Passage to read:
I agree that patient care is not incentivized to work properly as a traditional for-profit enterprise. Drug development is a different beast altogether. Drugs need to make a return, because they are really, really expensive to develop, and something like 95% of them fail, which means that a 20x return is the minimum sustainable number that investors have to meet to keep their business from folding. The number of drugs out there that are going to cure a serious, life threatening illness like HepC are really low. Even if they become more numerous with personalized medicine approaches, there will always be chronic disease. Anyway, it doesn't really matter if the disease is cured, because once you know that information, it's very easy to mathematically model how many people you should expect to treat per year (assuming you know the incidence rate, the cure rate, and the disease course--all really well defined for HepC), and you can base your pricing on those predictions. If investors at Goldman or anywhere else didn't do that modeling, then they should lose their jobs. Any mathematical biologist or epidemiologist worth their salt could do that calculation in a matter of minutes.

Data excerpts:
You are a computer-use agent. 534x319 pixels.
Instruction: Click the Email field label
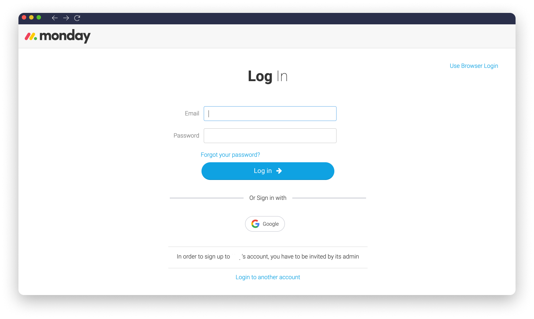click(192, 113)
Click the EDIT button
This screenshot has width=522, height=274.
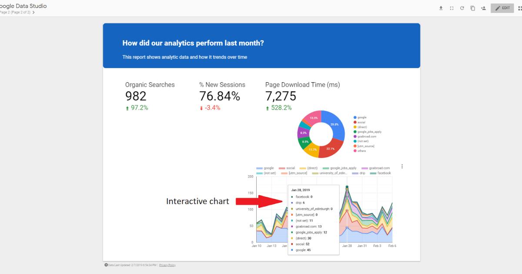tap(502, 7)
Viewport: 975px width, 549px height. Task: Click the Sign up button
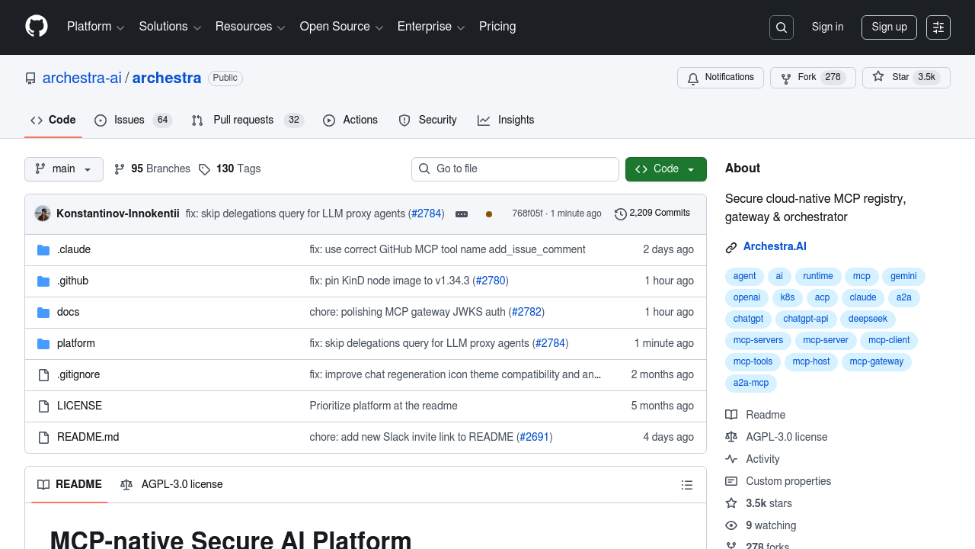889,27
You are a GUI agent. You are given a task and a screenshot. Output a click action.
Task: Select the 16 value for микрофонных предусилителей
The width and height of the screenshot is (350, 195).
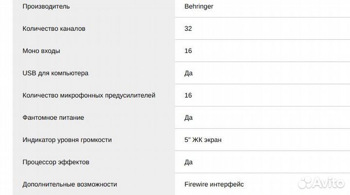tap(188, 95)
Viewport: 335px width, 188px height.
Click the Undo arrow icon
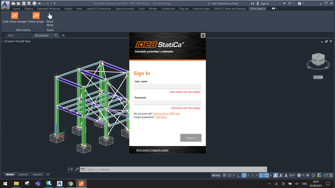pyautogui.click(x=40, y=3)
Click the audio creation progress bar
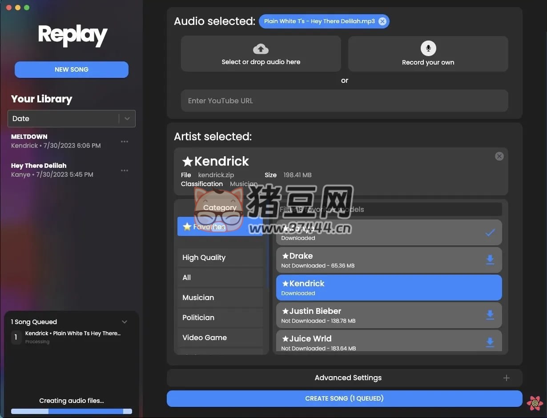Image resolution: width=547 pixels, height=418 pixels. coord(72,411)
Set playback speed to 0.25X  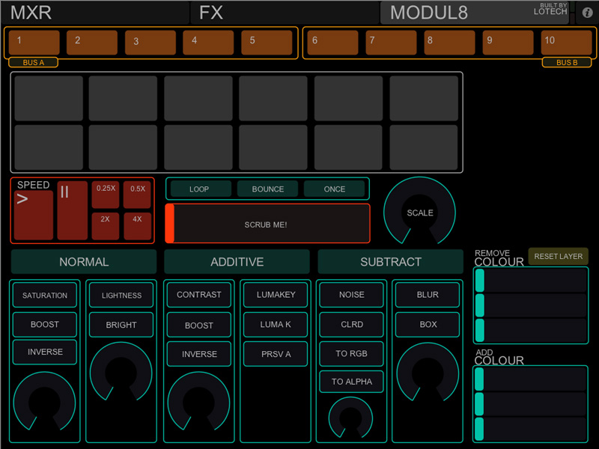106,195
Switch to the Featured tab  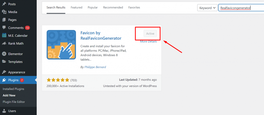76,8
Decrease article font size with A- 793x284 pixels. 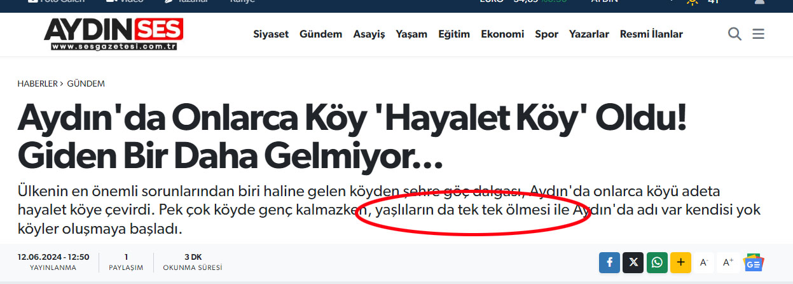click(x=703, y=262)
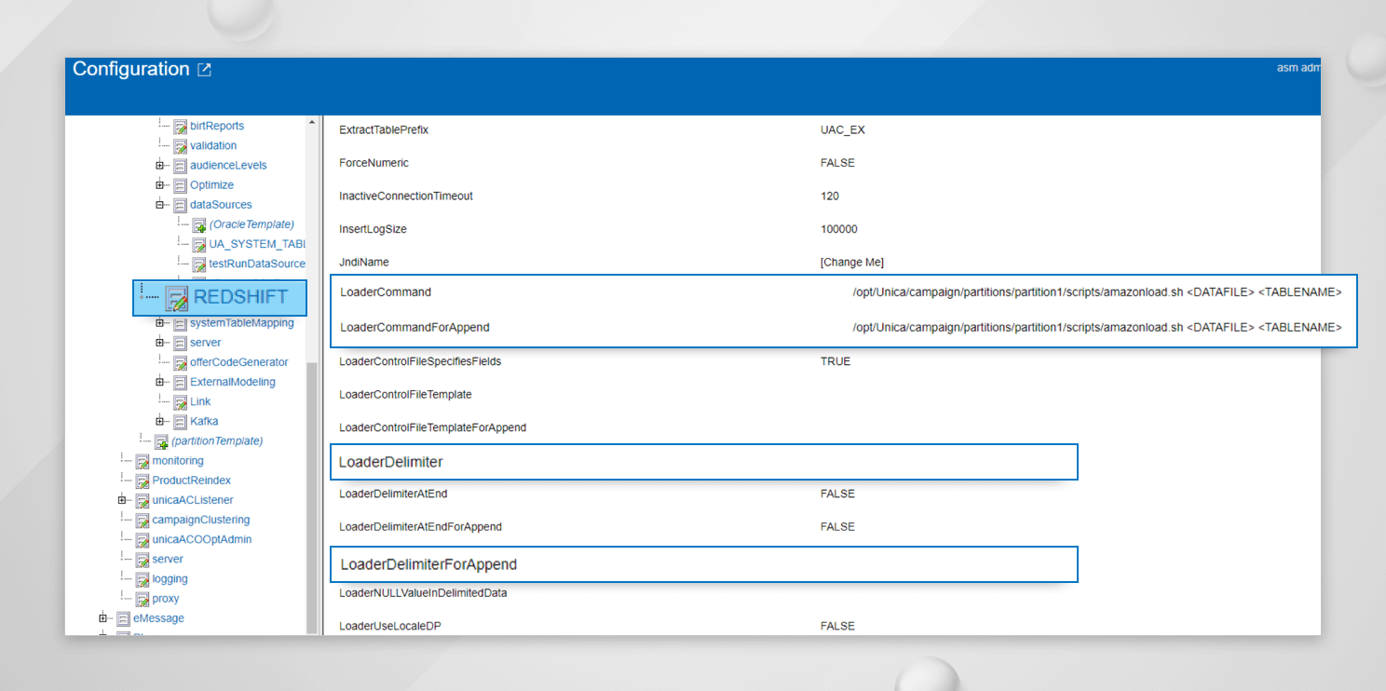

Tasks and exercises:
[a] Translate this sentence from the passage on drug development and pricing into Spanish: "If investors at Goldman or anywhere else didn't do that modeling, then they should lose their jobs."
[b] Extend the passage on drug development and pricing with a few sentences that pick up after its final sentence.

Answers to the exercise:
[a] Si los inversionistas de Goldman o de cualquier otro lugar no hicieran ese modelado, deberían perder sus empleos.

[b]
I sort of disagree that healthcare is about the nation; it's about people as individuals. It's not really up to you or me to tell people how to live. Everyone already has limitless free access to the best medicine god has ever invented (walking regularly), but very few people use it. It's up to the private sector to make up the rest. Even if we do end up making the choice to have a more robust safety net, drug companies will still always be around to try to improve upon what's out there (where it gets muddy is in the definition of "improve"). If healthcare were about the nation, we'd outlaw smoking and make exercise mandatory, but then we'd be living in a place that none of us wants to live in.